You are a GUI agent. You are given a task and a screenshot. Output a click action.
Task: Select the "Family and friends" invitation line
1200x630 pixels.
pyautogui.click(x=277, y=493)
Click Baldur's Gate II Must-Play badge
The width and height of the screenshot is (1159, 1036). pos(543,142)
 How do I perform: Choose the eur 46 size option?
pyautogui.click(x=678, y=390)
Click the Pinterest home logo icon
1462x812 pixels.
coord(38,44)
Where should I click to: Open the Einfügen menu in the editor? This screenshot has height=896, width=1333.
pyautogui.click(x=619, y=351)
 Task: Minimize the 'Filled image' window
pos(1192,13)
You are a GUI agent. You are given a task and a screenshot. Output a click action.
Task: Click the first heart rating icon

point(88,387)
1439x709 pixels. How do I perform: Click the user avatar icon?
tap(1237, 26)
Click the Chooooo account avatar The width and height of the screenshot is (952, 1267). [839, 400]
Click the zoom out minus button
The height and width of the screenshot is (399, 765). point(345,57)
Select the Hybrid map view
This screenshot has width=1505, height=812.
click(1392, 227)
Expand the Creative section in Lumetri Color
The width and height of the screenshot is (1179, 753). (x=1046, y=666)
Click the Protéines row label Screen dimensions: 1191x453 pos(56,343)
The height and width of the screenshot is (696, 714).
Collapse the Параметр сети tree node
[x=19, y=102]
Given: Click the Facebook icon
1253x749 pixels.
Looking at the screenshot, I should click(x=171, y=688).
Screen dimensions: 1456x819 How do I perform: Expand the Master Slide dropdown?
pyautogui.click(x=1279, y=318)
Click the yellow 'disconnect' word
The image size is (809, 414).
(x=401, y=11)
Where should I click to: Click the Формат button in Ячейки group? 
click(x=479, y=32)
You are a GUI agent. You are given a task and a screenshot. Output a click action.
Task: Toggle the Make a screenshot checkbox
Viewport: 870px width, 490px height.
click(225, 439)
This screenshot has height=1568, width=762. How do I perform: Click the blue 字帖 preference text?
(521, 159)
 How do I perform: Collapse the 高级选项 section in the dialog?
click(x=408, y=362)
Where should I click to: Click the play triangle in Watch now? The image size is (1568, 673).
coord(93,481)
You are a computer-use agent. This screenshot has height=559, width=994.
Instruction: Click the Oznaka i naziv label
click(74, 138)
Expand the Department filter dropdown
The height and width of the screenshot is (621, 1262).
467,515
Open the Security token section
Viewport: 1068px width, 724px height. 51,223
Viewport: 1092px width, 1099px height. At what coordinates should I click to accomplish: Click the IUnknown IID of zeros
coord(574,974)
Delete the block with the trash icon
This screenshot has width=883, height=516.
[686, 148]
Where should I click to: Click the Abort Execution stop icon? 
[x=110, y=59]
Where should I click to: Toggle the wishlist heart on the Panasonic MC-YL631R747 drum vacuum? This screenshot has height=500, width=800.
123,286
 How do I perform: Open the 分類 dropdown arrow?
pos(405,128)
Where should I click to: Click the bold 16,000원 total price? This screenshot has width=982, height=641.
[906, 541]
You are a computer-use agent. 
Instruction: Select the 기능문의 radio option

┄┄┄┄┄┄┄┄┄┄┄┄┄┄┄┄┄┄┄┄

Copy the lines above once more, word for word.

You are a GUI agent. You are given a task and a screenshot. Output a click action.
Task: Select the "Family and friends" invitation line
1200x630 pixels.
pyautogui.click(x=277, y=493)
Click Baldur's Gate II Must-Play badge
The width and height of the screenshot is (1159, 1036). pos(543,142)
 How do I perform: Choose the eur 46 size option?
pyautogui.click(x=678, y=390)
Click the Pinterest home logo icon
1462x812 pixels.
coord(38,44)
Where should I click to: Open the Einfügen menu in the editor? This screenshot has height=896, width=1333.
pyautogui.click(x=619, y=351)
 Task: Minimize the 'Filled image' window
pos(1192,13)
You are a GUI agent. You are given a task and a screenshot. Output a click action.
Task: Click the first heart rating icon

point(88,387)
1439x709 pixels. How do I perform: Click the user avatar icon?
tap(1237, 26)
Click the Chooooo account avatar The width and height of the screenshot is (952, 1267). [839, 400]
Click the zoom out minus button
The height and width of the screenshot is (399, 765). point(345,57)
Select the Hybrid map view
This screenshot has width=1505, height=812.
click(1392, 227)
Expand the Creative section in Lumetri Color
The width and height of the screenshot is (1179, 753). (x=1046, y=666)
Click the Protéines row label Screen dimensions: 1191x453 pos(56,343)
The height and width of the screenshot is (696, 714).
Collapse the Параметр сети tree node
[x=19, y=102]
Given: Click the Facebook icon
1253x749 pixels.
Looking at the screenshot, I should click(x=171, y=688).
Screen dimensions: 1456x819 How do I perform: Expand the Master Slide dropdown?
pyautogui.click(x=1279, y=318)
Click the yellow 'disconnect' word
The image size is (809, 414).
(x=401, y=11)
Where should I click to: Click the Формат button in Ячейки group? 
click(x=479, y=32)
You are a GUI agent. You are given a task and a screenshot. Output a click action.
Task: Toggle the Make a screenshot checkbox
Viewport: 870px width, 490px height.
click(225, 439)
This screenshot has height=1568, width=762. How do I perform: Click the blue 字帖 preference text?
(521, 159)
 How do I perform: Collapse the 高级选项 section in the dialog?
click(x=408, y=362)
Where should I click to: Click the play triangle in Watch now? The image size is (1568, 673).
coord(93,481)
You are a computer-use agent. This screenshot has height=559, width=994.
Instruction: Click the Oznaka i naziv label
click(74, 138)
Expand the Department filter dropdown
The height and width of the screenshot is (621, 1262).
467,515
Open the Security token section
Viewport: 1068px width, 724px height. 51,223
Viewport: 1092px width, 1099px height. At what coordinates should I click to accomplish: Click the IUnknown IID of zeros
coord(574,974)
Delete the block with the trash icon
This screenshot has width=883, height=516.
[686, 148]
Where should I click to: Click the Abort Execution stop icon? 
[x=110, y=59]
Where should I click to: Toggle the wishlist heart on the Panasonic MC-YL631R747 drum vacuum? This screenshot has height=500, width=800.
123,286
 How do I perform: Open the 分類 dropdown arrow?
pos(405,128)
Where should I click to: Click the bold 16,000원 total price? This screenshot has width=982, height=641.
[906, 541]
You are a computer-use agent. 
Instruction: Select the 기능문의 radio option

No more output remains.